If you take a look at the gif above, you’ll notice that Google’s satellite imagery and the map visualizations quickly show when he’s having a beer or an absurd amount of fast food to carb up.


At the time of this blog post, I have under 1000 documents indexed in Elasticsearch for analysis. Over the next few months, I plan to add additional ingestion enhancements and determine more trends, patterns and findings as more data comes in.

In the coming months

My dashboard to monitor, track and watch over my brother looks like this today.


Looking ahead, there are a lot of features I’d like to take advantage of that the Elastic Stack offers. In upcoming blog posts I plan to tackle the following.

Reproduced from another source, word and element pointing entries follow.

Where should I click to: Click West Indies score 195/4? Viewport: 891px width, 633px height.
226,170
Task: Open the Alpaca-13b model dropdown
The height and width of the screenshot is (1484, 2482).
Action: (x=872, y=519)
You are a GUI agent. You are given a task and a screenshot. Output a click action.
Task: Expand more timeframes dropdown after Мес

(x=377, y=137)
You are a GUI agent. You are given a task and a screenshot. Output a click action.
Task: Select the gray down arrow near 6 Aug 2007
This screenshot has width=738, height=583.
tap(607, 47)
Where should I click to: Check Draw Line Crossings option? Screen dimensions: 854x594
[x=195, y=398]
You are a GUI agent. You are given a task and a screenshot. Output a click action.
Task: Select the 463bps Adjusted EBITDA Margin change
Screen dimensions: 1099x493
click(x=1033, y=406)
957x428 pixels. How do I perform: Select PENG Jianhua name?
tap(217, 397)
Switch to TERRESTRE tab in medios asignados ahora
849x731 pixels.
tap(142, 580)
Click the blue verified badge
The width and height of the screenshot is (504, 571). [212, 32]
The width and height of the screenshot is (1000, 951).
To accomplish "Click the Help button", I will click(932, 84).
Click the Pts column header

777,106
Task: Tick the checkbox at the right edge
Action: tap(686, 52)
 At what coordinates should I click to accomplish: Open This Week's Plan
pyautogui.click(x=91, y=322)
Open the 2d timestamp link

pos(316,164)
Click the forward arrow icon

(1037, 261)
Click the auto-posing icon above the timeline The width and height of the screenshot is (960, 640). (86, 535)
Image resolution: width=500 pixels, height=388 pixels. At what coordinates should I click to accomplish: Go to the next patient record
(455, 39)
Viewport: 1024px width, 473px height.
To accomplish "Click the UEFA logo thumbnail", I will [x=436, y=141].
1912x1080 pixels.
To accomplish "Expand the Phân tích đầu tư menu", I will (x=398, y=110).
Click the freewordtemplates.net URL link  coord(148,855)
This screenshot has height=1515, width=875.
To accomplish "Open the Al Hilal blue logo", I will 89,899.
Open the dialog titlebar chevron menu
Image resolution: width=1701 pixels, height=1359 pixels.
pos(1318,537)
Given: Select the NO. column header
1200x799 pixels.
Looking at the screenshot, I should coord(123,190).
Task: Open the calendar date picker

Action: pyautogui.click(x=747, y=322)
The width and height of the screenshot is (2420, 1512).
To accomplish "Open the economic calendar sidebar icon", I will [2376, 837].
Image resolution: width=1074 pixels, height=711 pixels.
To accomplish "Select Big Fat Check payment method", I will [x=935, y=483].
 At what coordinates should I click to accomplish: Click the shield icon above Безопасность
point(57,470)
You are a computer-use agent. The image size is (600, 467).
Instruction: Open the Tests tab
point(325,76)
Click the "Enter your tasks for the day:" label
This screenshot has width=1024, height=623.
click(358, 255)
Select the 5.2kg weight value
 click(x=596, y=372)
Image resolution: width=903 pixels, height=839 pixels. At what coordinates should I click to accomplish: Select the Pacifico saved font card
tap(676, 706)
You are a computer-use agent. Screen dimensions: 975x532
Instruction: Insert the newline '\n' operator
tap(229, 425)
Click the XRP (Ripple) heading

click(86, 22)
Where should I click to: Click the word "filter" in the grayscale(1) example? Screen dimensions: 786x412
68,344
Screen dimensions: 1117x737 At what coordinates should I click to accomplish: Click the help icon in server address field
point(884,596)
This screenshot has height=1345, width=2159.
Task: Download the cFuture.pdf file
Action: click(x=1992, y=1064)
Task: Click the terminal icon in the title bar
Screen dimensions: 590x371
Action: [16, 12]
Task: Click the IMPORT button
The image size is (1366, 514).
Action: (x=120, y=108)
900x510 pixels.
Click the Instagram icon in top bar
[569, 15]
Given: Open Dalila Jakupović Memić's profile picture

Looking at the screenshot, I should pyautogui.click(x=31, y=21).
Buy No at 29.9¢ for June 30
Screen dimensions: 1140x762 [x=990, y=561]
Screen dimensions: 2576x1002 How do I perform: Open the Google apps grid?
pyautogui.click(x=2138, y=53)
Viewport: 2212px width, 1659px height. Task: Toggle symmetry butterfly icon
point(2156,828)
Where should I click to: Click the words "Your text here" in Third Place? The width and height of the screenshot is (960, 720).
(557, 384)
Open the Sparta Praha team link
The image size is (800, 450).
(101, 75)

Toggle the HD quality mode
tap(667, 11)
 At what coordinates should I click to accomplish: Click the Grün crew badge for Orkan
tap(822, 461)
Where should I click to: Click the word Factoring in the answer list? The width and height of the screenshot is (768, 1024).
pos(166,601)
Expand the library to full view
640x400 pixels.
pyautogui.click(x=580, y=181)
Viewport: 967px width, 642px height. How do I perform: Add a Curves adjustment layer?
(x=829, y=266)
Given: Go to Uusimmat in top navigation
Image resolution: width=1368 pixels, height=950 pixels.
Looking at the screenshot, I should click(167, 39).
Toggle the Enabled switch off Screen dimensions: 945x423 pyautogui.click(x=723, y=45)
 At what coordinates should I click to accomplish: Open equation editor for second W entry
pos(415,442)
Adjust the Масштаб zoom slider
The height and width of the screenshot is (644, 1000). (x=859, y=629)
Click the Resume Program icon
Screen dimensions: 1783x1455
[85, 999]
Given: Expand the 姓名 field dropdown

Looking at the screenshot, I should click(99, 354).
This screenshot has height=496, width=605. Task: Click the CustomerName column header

  • Enhance my dashboard and make this data actionable. I’ll be adding new visualization types for analysis such as Vega, scheduling PDF reports to send to my family and proactively monitor my brothers GPS battery, extreme weather conditions and HELP message types with Watcher.
  • Use Elastic’s Machine Learning capabilities to proactively detect anomalies in my brothers performance and forecast / predict his mileage.
  • Brand and create pixel perfect reports with Kibana Canvas. I’d also like to augment my workpads with additional data sources such as Google Photos or Instagram.

Hiking for a good cause


If you’ve enjoyed this blog, appreciate my brothers journey or just generally like when chef’s do crazy things please feel free to donate to my brothers American Suicide Foundation campaign. He is raising money for a cause that hits close to home for a lot of chefs in the industry and he would appreciate even the smallest of donations. As a fun incentive, if enough donations are received we can make the dashboard public so all can track his progress in real time. This way everyone can know exactly when my brother has taken a break to have a cold one in town.